SUPPLIED DATA:
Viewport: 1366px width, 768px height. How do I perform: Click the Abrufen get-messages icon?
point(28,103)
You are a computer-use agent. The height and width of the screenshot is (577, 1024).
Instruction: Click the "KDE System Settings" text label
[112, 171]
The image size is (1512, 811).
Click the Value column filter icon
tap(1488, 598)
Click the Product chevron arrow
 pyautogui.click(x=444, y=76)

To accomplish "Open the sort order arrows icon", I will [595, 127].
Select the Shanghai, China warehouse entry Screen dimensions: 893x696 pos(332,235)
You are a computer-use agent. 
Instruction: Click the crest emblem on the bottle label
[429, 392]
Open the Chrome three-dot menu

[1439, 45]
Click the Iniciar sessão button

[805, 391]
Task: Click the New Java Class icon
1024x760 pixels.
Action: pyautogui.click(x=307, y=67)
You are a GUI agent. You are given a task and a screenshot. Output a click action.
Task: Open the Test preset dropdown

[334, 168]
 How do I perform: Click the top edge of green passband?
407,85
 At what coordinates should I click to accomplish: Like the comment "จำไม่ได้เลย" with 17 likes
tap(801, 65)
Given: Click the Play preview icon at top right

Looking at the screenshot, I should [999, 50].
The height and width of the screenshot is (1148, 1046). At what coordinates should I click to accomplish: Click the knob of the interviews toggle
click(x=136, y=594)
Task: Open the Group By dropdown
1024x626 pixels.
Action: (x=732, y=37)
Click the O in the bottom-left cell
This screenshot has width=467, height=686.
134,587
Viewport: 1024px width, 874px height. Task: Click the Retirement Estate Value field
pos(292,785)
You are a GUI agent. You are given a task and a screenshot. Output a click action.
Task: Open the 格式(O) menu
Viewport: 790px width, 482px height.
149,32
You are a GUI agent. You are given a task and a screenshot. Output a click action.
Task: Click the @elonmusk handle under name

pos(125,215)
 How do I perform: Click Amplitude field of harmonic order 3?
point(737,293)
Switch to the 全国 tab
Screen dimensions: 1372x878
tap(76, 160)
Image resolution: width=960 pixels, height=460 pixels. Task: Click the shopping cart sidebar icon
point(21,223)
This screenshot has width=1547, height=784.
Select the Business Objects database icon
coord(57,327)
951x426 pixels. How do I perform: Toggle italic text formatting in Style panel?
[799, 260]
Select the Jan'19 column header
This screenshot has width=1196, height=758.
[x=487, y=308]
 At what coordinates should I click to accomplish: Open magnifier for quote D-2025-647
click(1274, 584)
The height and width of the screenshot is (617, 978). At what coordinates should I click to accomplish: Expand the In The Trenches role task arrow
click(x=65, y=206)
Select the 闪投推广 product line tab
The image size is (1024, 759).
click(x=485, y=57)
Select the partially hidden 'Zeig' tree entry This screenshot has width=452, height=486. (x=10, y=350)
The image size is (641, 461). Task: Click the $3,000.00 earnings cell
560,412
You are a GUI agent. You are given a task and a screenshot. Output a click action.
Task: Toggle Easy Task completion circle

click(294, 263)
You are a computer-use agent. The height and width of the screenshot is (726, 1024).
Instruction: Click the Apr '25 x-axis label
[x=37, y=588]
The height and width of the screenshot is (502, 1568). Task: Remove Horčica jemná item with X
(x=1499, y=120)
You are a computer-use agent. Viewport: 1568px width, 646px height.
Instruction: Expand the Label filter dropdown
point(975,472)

INSTRUCTIONS FOR THE TASK: All of the entries must be quoted exactly; please include each one.

OUTPUT OF THE EXERCISE:
Viewport: 1366px width, 768px height. How do I perform: Click the Abrufen get-messages icon?
point(28,103)
You are a computer-use agent. The height and width of the screenshot is (577, 1024).
Instruction: Click the "KDE System Settings" text label
[112, 171]
The image size is (1512, 811).
Click the Value column filter icon
tap(1488, 598)
Click the Product chevron arrow
 pyautogui.click(x=444, y=76)

To accomplish "Open the sort order arrows icon", I will [595, 127].
Select the Shanghai, China warehouse entry Screen dimensions: 893x696 pos(332,235)
You are a computer-use agent. 
Instruction: Click the crest emblem on the bottle label
[429, 392]
Open the Chrome three-dot menu

[1439, 45]
Click the Iniciar sessão button

[805, 391]
Task: Click the New Java Class icon
1024x760 pixels.
Action: pyautogui.click(x=307, y=67)
You are a GUI agent. You are given a task and a screenshot. Output a click action.
Task: Open the Test preset dropdown

[334, 168]
 How do I perform: Click the top edge of green passband?
407,85
 At what coordinates should I click to accomplish: Like the comment "จำไม่ได้เลย" with 17 likes
tap(801, 65)
Given: Click the Play preview icon at top right

Looking at the screenshot, I should [999, 50].
The height and width of the screenshot is (1148, 1046). At what coordinates should I click to accomplish: Click the knob of the interviews toggle
click(x=136, y=594)
Task: Open the Group By dropdown
1024x626 pixels.
Action: (x=732, y=37)
Click the O in the bottom-left cell
This screenshot has width=467, height=686.
134,587
Viewport: 1024px width, 874px height. Task: Click the Retirement Estate Value field
pos(292,785)
You are a GUI agent. You are given a task and a screenshot. Output a click action.
Task: Open the 格式(O) menu
Viewport: 790px width, 482px height.
149,32
You are a GUI agent. You are given a task and a screenshot. Output a click action.
Task: Click the @elonmusk handle under name

pos(125,215)
 How do I perform: Click Amplitude field of harmonic order 3?
point(737,293)
Switch to the 全国 tab
Screen dimensions: 1372x878
tap(76, 160)
Image resolution: width=960 pixels, height=460 pixels. Task: Click the shopping cart sidebar icon
point(21,223)
This screenshot has width=1547, height=784.
Select the Business Objects database icon
coord(57,327)
951x426 pixels. How do I perform: Toggle italic text formatting in Style panel?
[799, 260]
Select the Jan'19 column header
This screenshot has width=1196, height=758.
[x=487, y=308]
 At what coordinates should I click to accomplish: Open magnifier for quote D-2025-647
click(1274, 584)
The height and width of the screenshot is (617, 978). At what coordinates should I click to accomplish: Expand the In The Trenches role task arrow
click(x=65, y=206)
Select the 闪投推广 product line tab
The image size is (1024, 759).
click(x=485, y=57)
Select the partially hidden 'Zeig' tree entry This screenshot has width=452, height=486. (x=10, y=350)
The image size is (641, 461). Task: Click the $3,000.00 earnings cell
560,412
You are a GUI agent. You are given a task and a screenshot. Output a click action.
Task: Toggle Easy Task completion circle

click(294, 263)
You are a computer-use agent. The height and width of the screenshot is (726, 1024).
Instruction: Click the Apr '25 x-axis label
[x=37, y=588]
The height and width of the screenshot is (502, 1568). Task: Remove Horčica jemná item with X
(x=1499, y=120)
You are a computer-use agent. Viewport: 1568px width, 646px height.
Instruction: Expand the Label filter dropdown
point(975,472)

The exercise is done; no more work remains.